I have a cron-job that's running against my SalesForce account daily.
According to my understanding, i can't use the same access token i receive from SF every day for a period of a long time (say a few months), it will expire at some point (according to my policy), right?
So what about the refresh token? Is that the solution i should use?
If i ask SF for a refresh token, it won't expire?
In that case, should i just ask for an access token using my refresh token, try to send my REST API post request with that access token until i see it expires (when i get an error), and then request for a new access token using the refresh token?
Just looking for a clarification.
Thanks!
Best Answer
Refresh tokens have a different policy than access tokens, which are basically session IDs.

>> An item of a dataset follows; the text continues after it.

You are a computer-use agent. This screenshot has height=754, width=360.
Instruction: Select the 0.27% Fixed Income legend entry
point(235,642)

Access tokens follow the rules for session IDs, meaning they can last up to 24 hours without usage. Conversely, refresh tokens can last indefinitely if configured to do so, and if permitted by the Connected App settings. Assuming you set your refresh token to last indefinitely, your app can use the token indefinitely, even if you change the username or password on the user (but, obviously, not if the user is deactivated or frozen).

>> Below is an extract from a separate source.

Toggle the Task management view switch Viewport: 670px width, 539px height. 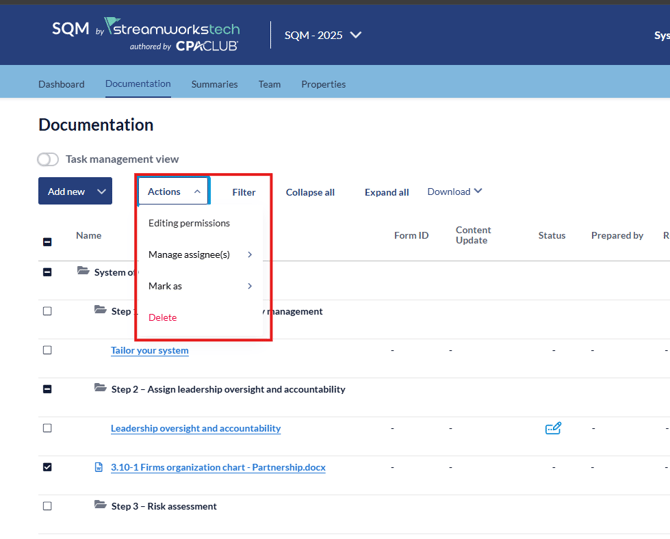click(48, 159)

However, notice I said that access tokens last until they are not used for a certain period of time. This means you could actually write a second cron job that simply calls "getServerTimestamp" or something periodically (smaller than your expiration time setting) and your access token will remain valid indefinitely. However, since the maximum time is 24 hours, your cron job would be running in to a race condition to use the access token before it expires (~1 second window). If you don't want to keep tabs of a refresh token, it would be slightly more efficient to simply to simply set a cron job that calls the server hourly just to keep the session alive.
As for using the refresh token, you have it basically correct. If you get a 403 error, you request a new access token and try again. You may still want to write additional logic to notify you if the refresh token also expires. This may happen because someone explicitly logs it out in the Session Management or OAuth Session screens.